**Exercise description:**
Output every entry exactly as given.

Stored entries:

= Beginning of Section =

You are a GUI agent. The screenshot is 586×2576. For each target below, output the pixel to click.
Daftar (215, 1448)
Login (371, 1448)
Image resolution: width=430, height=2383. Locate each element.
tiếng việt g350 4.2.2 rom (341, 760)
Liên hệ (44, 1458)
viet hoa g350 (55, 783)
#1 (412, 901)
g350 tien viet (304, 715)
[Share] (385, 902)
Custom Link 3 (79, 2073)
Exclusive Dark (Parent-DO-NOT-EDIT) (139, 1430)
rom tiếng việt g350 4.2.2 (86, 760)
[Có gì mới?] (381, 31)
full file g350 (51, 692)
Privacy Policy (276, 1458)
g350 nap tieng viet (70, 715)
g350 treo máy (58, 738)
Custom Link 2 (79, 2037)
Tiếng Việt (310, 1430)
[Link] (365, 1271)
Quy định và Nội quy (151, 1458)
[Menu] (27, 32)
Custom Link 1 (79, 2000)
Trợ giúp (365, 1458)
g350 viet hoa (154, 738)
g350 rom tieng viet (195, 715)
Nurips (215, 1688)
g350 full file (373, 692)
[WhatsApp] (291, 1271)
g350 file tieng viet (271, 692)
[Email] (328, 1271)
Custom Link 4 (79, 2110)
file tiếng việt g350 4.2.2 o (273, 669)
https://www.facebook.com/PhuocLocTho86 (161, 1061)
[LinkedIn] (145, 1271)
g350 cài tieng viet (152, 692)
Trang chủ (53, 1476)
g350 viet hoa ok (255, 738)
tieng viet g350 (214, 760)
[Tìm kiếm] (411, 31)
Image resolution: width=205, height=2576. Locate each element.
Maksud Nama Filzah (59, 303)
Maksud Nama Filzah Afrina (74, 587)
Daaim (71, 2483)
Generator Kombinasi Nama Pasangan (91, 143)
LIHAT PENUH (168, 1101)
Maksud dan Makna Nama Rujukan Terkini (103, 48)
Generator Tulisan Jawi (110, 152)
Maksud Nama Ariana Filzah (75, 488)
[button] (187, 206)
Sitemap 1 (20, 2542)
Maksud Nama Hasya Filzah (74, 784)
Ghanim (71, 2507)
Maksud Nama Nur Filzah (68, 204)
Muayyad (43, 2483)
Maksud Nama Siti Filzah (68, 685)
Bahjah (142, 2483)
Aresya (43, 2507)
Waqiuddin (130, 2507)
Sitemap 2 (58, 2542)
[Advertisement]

= End of Section =

**Solution to the problem:**
You are a GUI agent. The screenshot is 586×2576. For each target below, output the pixel to click.
Daftar (215, 1448)
Login (371, 1448)
Image resolution: width=430, height=2383. Locate each element.
tiếng việt g350 4.2.2 rom (341, 760)
Liên hệ (44, 1458)
viet hoa g350 (55, 783)
#1 (412, 901)
g350 tien viet (304, 715)
[Share] (385, 902)
Custom Link 3 (79, 2073)
Exclusive Dark (Parent-DO-NOT-EDIT) (139, 1430)
rom tiếng việt g350 4.2.2 (86, 760)
[Có gì mới?] (381, 31)
full file g350 (51, 692)
Privacy Policy (276, 1458)
g350 nap tieng viet (70, 715)
g350 treo máy (58, 738)
Custom Link 2 (79, 2037)
Tiếng Việt (310, 1430)
[Link] (365, 1271)
Quy định và Nội quy (151, 1458)
[Menu] (27, 32)
Custom Link 1 (79, 2000)
Trợ giúp (365, 1458)
g350 viet hoa (154, 738)
g350 rom tieng viet (195, 715)
Nurips (215, 1688)
g350 full file (373, 692)
[WhatsApp] (291, 1271)
g350 file tieng viet (271, 692)
[Email] (328, 1271)
Custom Link 4 (79, 2110)
file tiếng việt g350 4.2.2 o (273, 669)
https://www.facebook.com/PhuocLocTho86 (161, 1061)
[LinkedIn] (145, 1271)
g350 cài tieng viet (152, 692)
Trang chủ (53, 1476)
g350 viet hoa ok (255, 738)
tieng viet g350 (214, 760)
[Tìm kiếm] (411, 31)
Image resolution: width=205, height=2576. Locate each element.
Maksud Nama Filzah (59, 303)
Maksud Nama Filzah Afrina (74, 587)
Daaim (71, 2483)
Generator Kombinasi Nama Pasangan (91, 143)
LIHAT PENUH (168, 1101)
Maksud dan Makna Nama Rujukan Terkini (103, 48)
Generator Tulisan Jawi (110, 152)
Maksud Nama Ariana Filzah (75, 488)
[button] (187, 206)
Sitemap 1 (20, 2542)
Maksud Nama Hasya Filzah (74, 784)
Ghanim (71, 2507)
Maksud Nama Nur Filzah (68, 204)
Muayyad (43, 2483)
Maksud Nama Siti Filzah (68, 685)
Bahjah (142, 2483)
Aresya (43, 2507)
Waqiuddin (130, 2507)
Sitemap 2 (58, 2542)
[Advertisement]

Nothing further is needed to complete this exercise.